This is a "classic" about this kind of subject. I've always agreed with the philosophy of "treat others the way you yourself would like to be treated." If you're the type who doesn't want ANYONE on their boat FOR ANY REASON, then stick a sign on it saying "Stay off even if you could save my boat from getting demolished." Otherwise, it's only paying it forward to do so. Americans can be so stupid sometimes about this crap.

The Romantic Sound Of Clanging Halyards
Sunday, November 28, 2004
By Capt. Alan Hugenot

Have you ever been woken up at night while sleeping in a marina because the neighboring sailboat’s halyards were banging against the mast in the wind?
If you have ever tried to sleep through this constant noise, which is like someone continuously knocking on your door, then you know the dilemma which this causes for any poor sailor trying to sleep nearby.
Of course, the skipper of the offending boat is not there to hear the incessant slap, slap, slap, and he probably wants to keep those halyards ready to hoist sail as soon as he comes aboard, totally unaware that by doing so he is creating a nerve-racking noise machine.
So what can you do?
You can’t sleep and you are conflicted about what action to take.
You know that if you go aboard his boat and swing the halyards outboard around the spreader before making them fast again that the incessant slap will stop. And, you wonder why the inconsiderate skipper did not do that before he stowed his boat.

* [Material provided]
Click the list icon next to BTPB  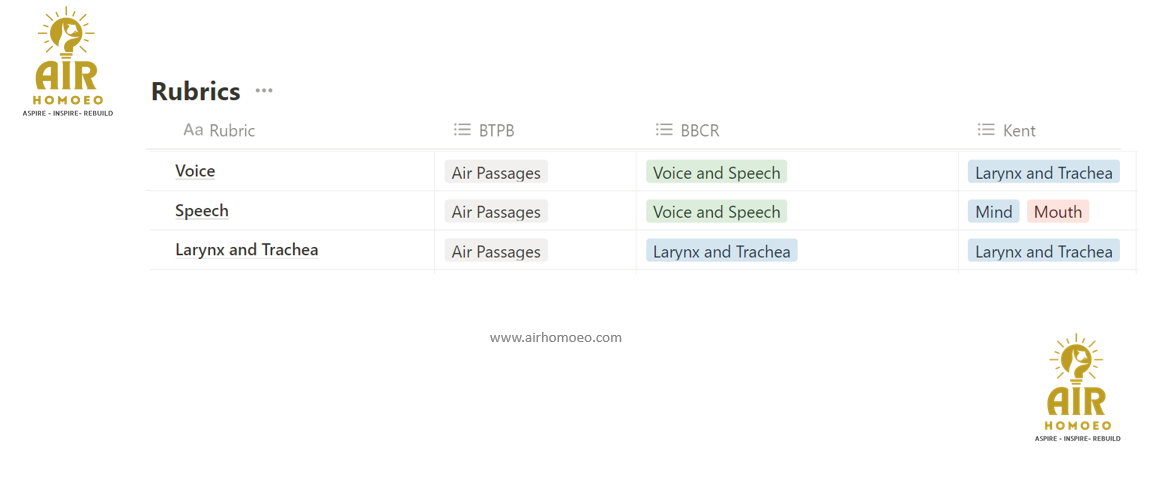click(x=462, y=130)
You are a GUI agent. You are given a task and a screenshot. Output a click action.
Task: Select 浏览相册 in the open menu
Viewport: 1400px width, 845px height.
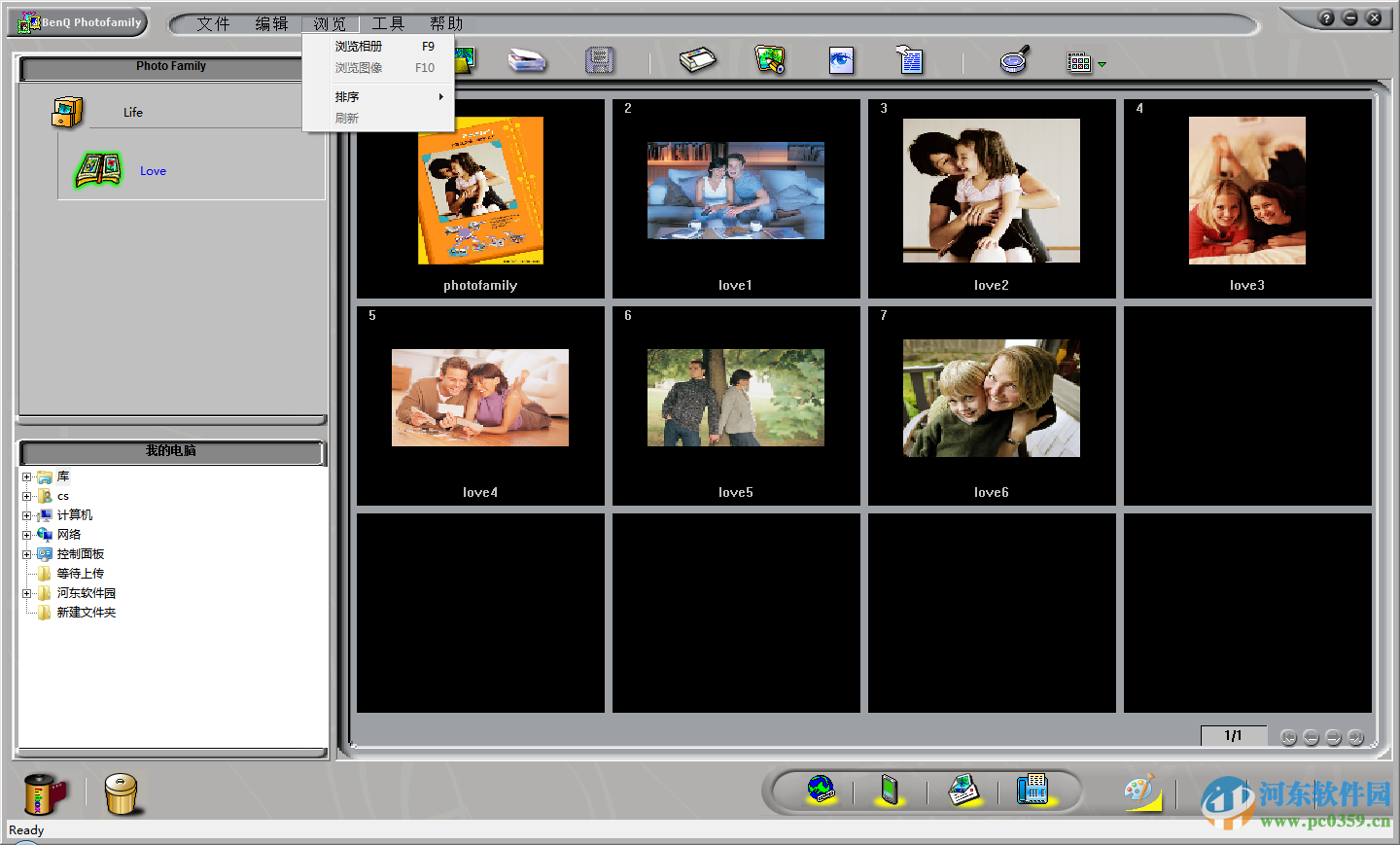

* [Prompt 1] Retype the halyards passage starting with "If you have" and going on through "to sleep nearby.".
* [Prompt 2]
Answer these from the halyards passage:
(a) What date appears on the article?
(b) What does the article compare the constant halyard noise to?
(c) What action on the neighboring boat does the article say will stop the slapping?
* [Prompt 3] List every phrase set in quotation marks in the opening comment of the halyards passage.

* [Exercise solution 1]
If you have ever tried to sleep through this constant noise, which is like someone continuously knocking on your door, then you know the dilemma which this causes for any poor sailor trying to sleep nearby.

* [Exercise solution 2]
(a) Sunday, November 28, 2004
(b) Someone continuously knocking on your door
(c) Swinging the halyards outboard around the spreader before making them fast again

* [Exercise solution 3]
- classic
- treat others the way you yourself would like to be treated.
- Stay off even if you could save my boat from getting demolished.